**EXERCISE BRIEF:** Omit every picture, and retype the lines that run from the beginning of the data below through the line containing "The width and", inclusive.

**INFORMATION SHOWN:**
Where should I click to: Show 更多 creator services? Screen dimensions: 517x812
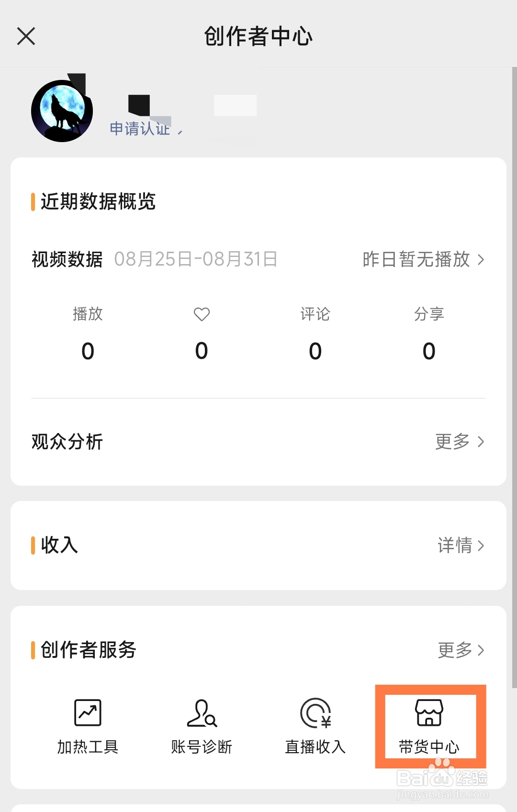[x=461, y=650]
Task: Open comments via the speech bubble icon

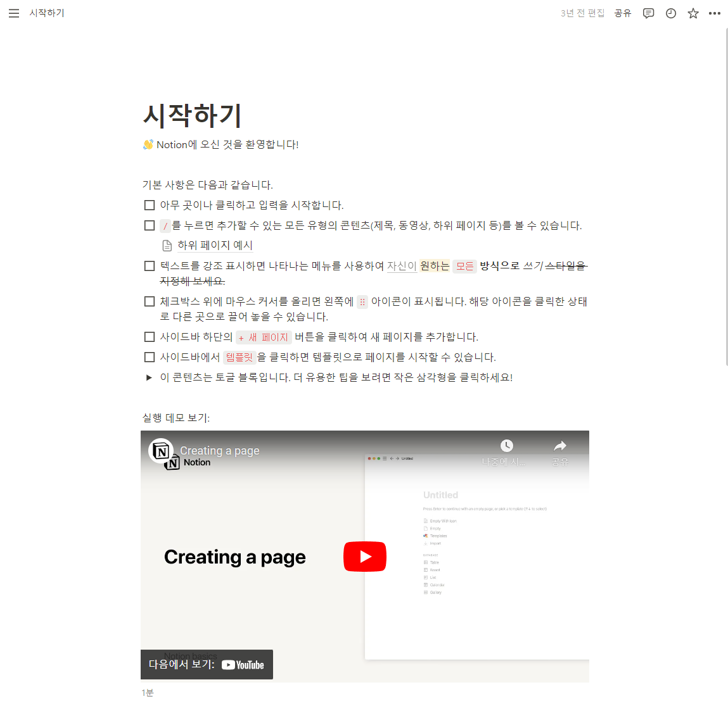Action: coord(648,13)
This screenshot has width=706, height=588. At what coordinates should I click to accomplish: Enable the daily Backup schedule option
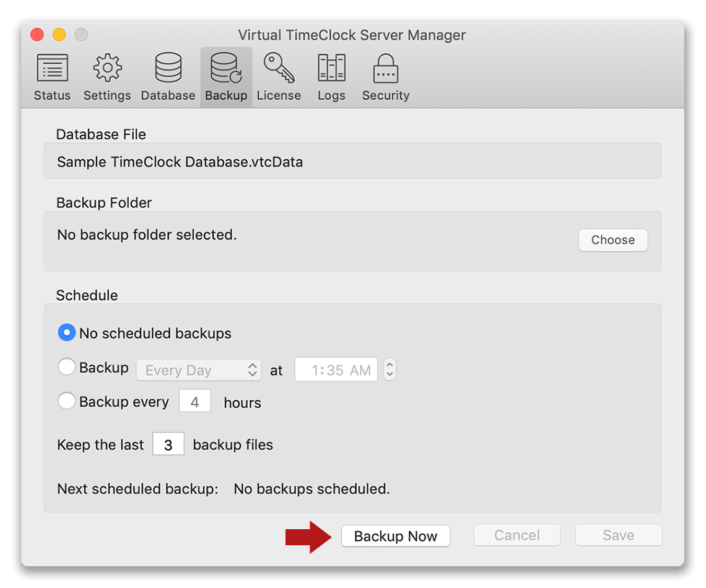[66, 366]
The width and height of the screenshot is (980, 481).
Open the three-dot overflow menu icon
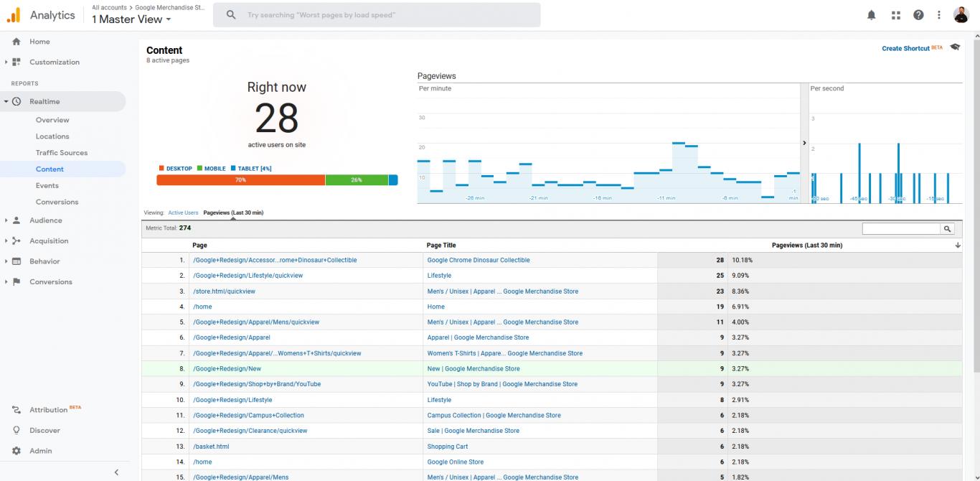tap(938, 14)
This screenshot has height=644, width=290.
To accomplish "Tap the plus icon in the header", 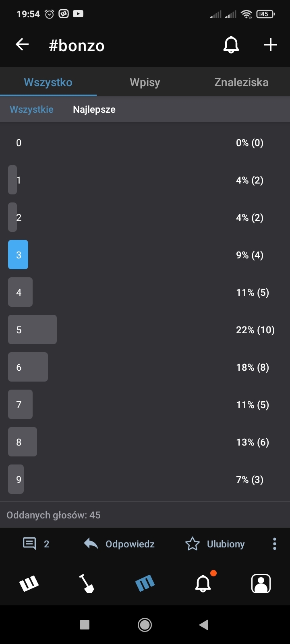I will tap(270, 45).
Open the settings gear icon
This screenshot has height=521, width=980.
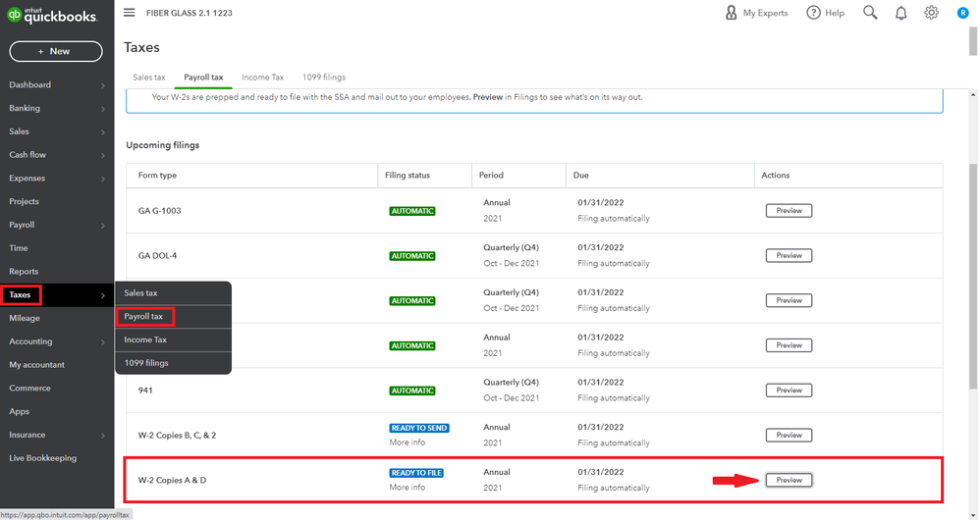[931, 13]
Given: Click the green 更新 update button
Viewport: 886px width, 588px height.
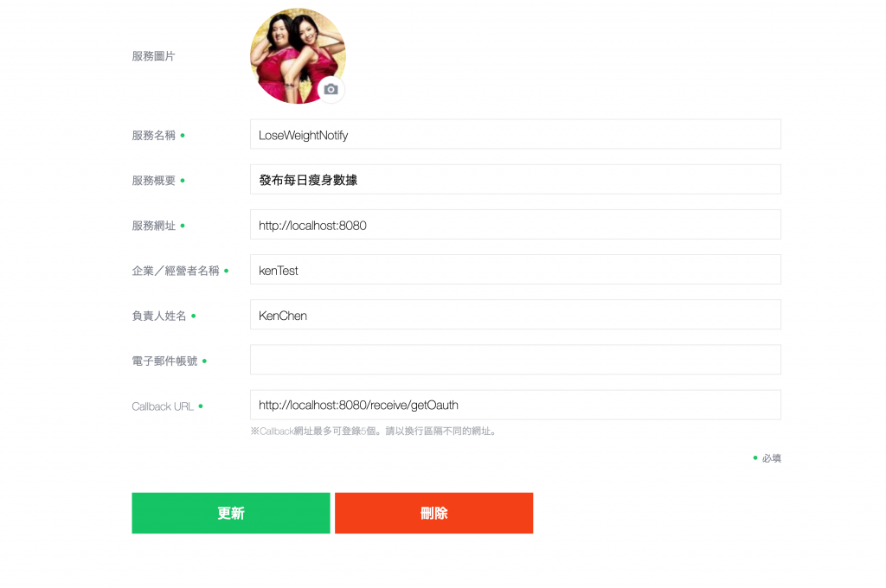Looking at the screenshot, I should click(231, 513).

**WRITTEN RESPONSE:**
Where should I click to: Show 更多 creator services? Screen dimensions: 517x812
[x=461, y=650]
Task: Open comments via the speech bubble icon

Action: coord(648,13)
This screenshot has width=706, height=588. At what coordinates should I click to accomplish: Enable the daily Backup schedule option
[66, 366]
The width and height of the screenshot is (980, 481).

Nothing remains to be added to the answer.